Looking at this definition, you can think: "wait a minute… this is Kafka!!". Yes, I think like you. It's Kafka managed by Amazon!
We have 3 versions of Kinesis in AWS
Kinesis Data Streams — Used for real-time data capture.
Kinesis Data Firehose — Used for "near real-time"
Kinesis Data Analytics — Used for analysis of real-time data
Let's say you have an application and you need to analysys the logs generated in real time to get some actions. This application is not on AWS, let's say that it's on-premise in some Linux server you have.
First thing, let's get the "Fake Apache Log Generator" into Linux. You can use your application also, feel free to use any source.
Second thing you need to do is create the Kinesis Firehose Stream to get the logs and ingest into S3. Let's use AWS portal for this (you could use CLI, but let's go in some easy way, as we're only testing one stream). Go to Kinesis page in AWS portal and select Kinesis Data Firehose
Step 1: Name and Source: Just insert the name. Note that this name will be used into our server. I'm using server-log-stream
Step 2: Process records: Keep default values.

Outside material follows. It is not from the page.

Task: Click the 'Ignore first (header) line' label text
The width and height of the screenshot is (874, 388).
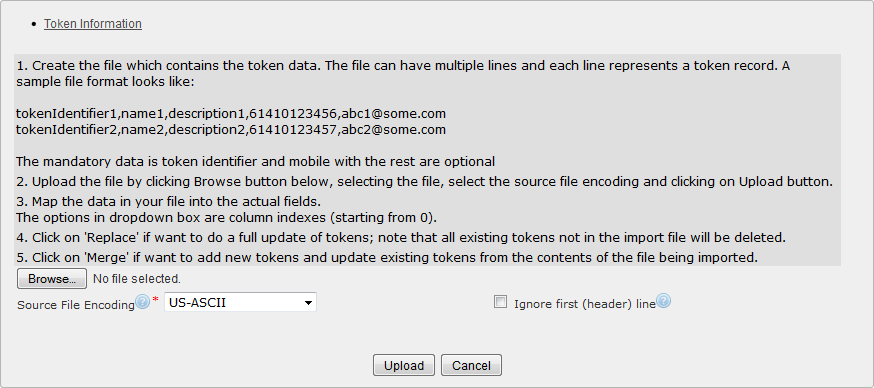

Step 3: Choose a destination: Select S3 and choose your bucket. In my case, I'm creating a new one called "myapp098123". Remember that S3 bucket is global unique identified, so you need to create your own with a different name.
Step 4: Configure settings. This is the most important step page in a real scenario, where you will configure based on your requirements. For this case, let's keep the defaults, and only thing here is select the IAM role with the permissions. i suggest you to create a new one only for this purpose.

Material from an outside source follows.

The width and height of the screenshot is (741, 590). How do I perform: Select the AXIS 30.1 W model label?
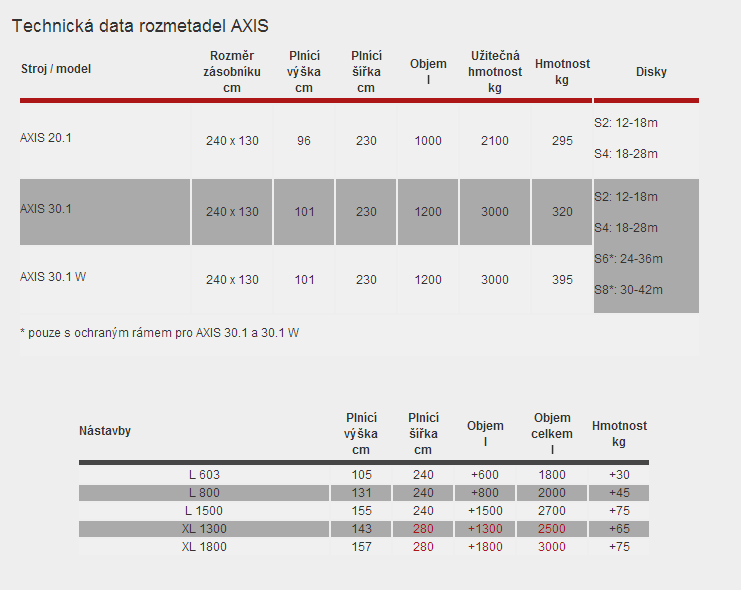tap(53, 277)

Step 5: Review. Just check and create the stream!
Great, we have now the stream! Let's back to the linux server and install the Kinesis agent. Kinesis provides a lot of ways to send information to streams (KPL, Kinesis SDK, 3rd Party connection, …). let's use the Agent for this purpose.
To configure, you need to edit the /etc/aws-kinesis/agent.json file. This file should include your credentials and all information about your stream. Few notes here:
1. Note the firehose.endpoint. You should put YOUR region.

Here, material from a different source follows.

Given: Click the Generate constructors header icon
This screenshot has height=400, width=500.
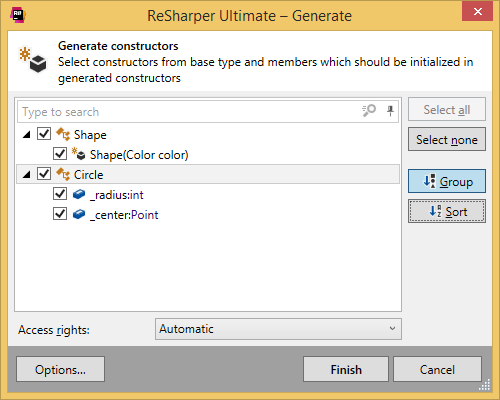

2. Access and Secret keys, you should put yours (of course)
3. deliveryStream, you should put the name that you choose.
Ok, start the agent and check into the logs if everything is fine.
Let's now generate some fake log and check if the agent is sending to Kinesis
Great! So simple and we have our logs being sent to Kinesis! Now let's create the Elasticsearch service. Let's create a new domain
For this Step, I just put the name and change the instance to t2.small
For Step 2, select your VPC, Subnets and SG. In "Access policy", choose "Allow open access to the domain".
Review and click on finish for this configuration. Now let's create a new stream to work with the aggregated data. The process it's the same as before, but now you will choose as destination, Elasticsearch. Also, you need to change the Linux agent to point now to this stream (agent.json, remember?)
Choose the domain that you create and put as index, on this case, "request_data"
You need to specify the IAM role for this. You will need to give more permission for this role, as Elasticsearch is a managed service. Probably EC2 and the Elasticsearch itself should be fine.
Now let's go to Kinesis Analytics. Click on create and select the name you want
Click on connect streaming data source and choose the Firehose stream you just create
Just go ahead and create! You will now be able to access the SQL Editor and you will be able to start the analysis!
Well, that's it. Kinesis it's a real great tool for Big Data from Amazon. You can just create streams for consumers and publish data into!!!!